US President Trump, Pacific Presidents Meeting Focus On Enhanced US Military Presence

Trump, Pacific Leaders Meeting
Palau President Tommy E. Remengesau, Jr., Marshall Islands President Hilda Heine and FSM President David W. Panuelo visited the Arlington National Cemetery to pay their respects to fallen soldiers ahead of their historic visit with President Donald J. Trump at the White House on Tuesday, May 21, to reaffirm their commitment to the countries' historic defense compact. (Photo: Office of The President, Palau Facebook Page )

Palau- Discussions on the United States military presence in the Pacific is high on the agenda of the historic meeting today between President Donald Trump and three presidents of tiny Pacific island-nations of Palau, Federated States of Micronesia and the Republic of the Marshall Islands.

The meeting is being held amid China's growing influence in the Pacific and the strained relationship between China and the US over the blacklisting of Chinese telecommunication giant Huawei over national security concerns.

In a press briefing this morning, US Senior Administration officials said President Trump "directing, really, an unprecedented level of focus on the Pacific Islands, and that's in recognition of the fact that the United States is a Pacific nation with immutable strategic, economic, cultural, and people-to-people links to these islands."

The U.S. involvement with these island nations dates back to 1944 as a strategic location during the Second World War. US have a special relationship with these three countries under the terms of the so-called Compact of Freely Associated States (COFA).

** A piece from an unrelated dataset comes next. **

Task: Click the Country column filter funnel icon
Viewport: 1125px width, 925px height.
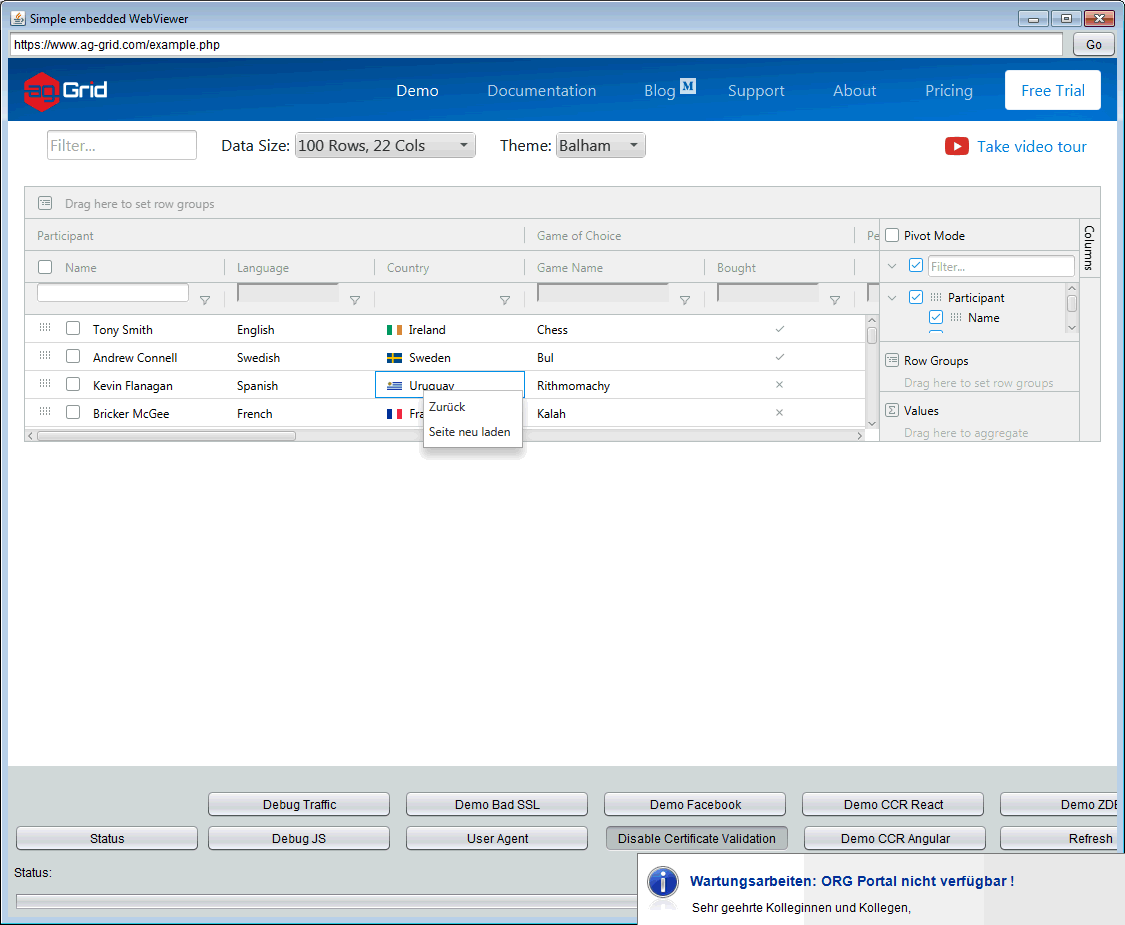Action: pos(505,300)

 The US provides a package of financial assistance in return for the exclusive right to operate military bases on the islands.

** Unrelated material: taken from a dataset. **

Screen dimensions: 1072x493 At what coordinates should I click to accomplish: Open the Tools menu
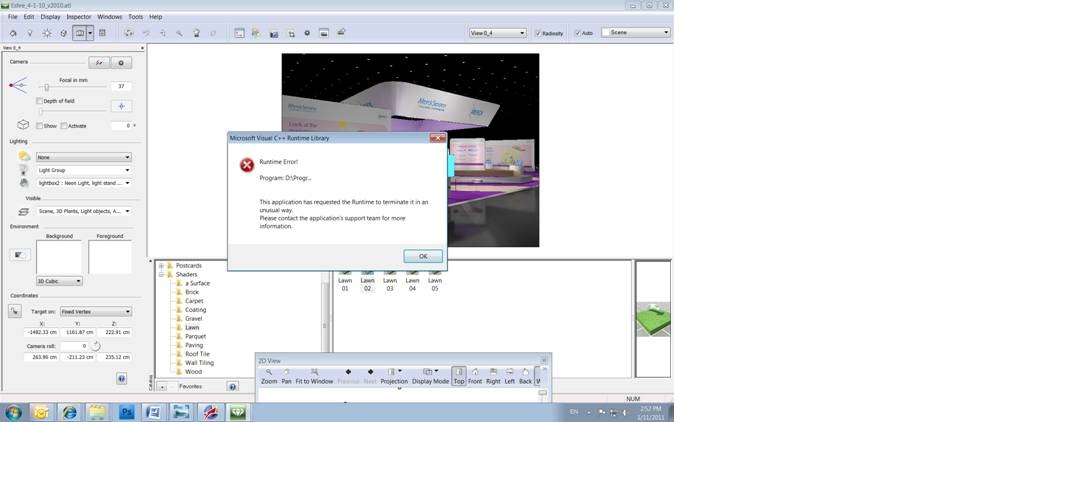coord(135,17)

With China continuing to expand its military in the region, the US is stepping up the engagement of its Indo-Pacific strategy.

In the press briefing, the US officials did not want to say that the purpose of the meeting was to counter China expansionism but rather stressed that the U.S. remains a "Pacific power" and is meeting the presidents to " talk about areas of mutual interest between the Freely Associated States members and the United States."

Trump, the official said, will recommit to "longstanding partnerships" with the three nations.

 The US officials said the talk will not only center on the military but also the Indo-Pacific strategy development assistance.

President Trump signed the $60 billion Better Utilization of Investment Leading to Development (BUILD) Act into law in 2018, which will help finance developing countries such as Pacific nations address infrastructure challenges.

The officials said under the new law, there will be an increasing number of projects that are underwritten and will be led and co-sponsored by the U.S. Development Finance Corporation.

The US will also partner with Australia and Japan as co-investors and that Papua New Guinea will be one of the first Pacific countries to benefit from the development financing with an electrification project.

Palau President Tommy Remenegsau Jr. in an op-ed published by The Hill said that his country, FSM and RMI are natural allies in the Pentagon's new Indo-Pacific strategy" and welcomes a larger U.S. armed forces and law enforcement presence in the region.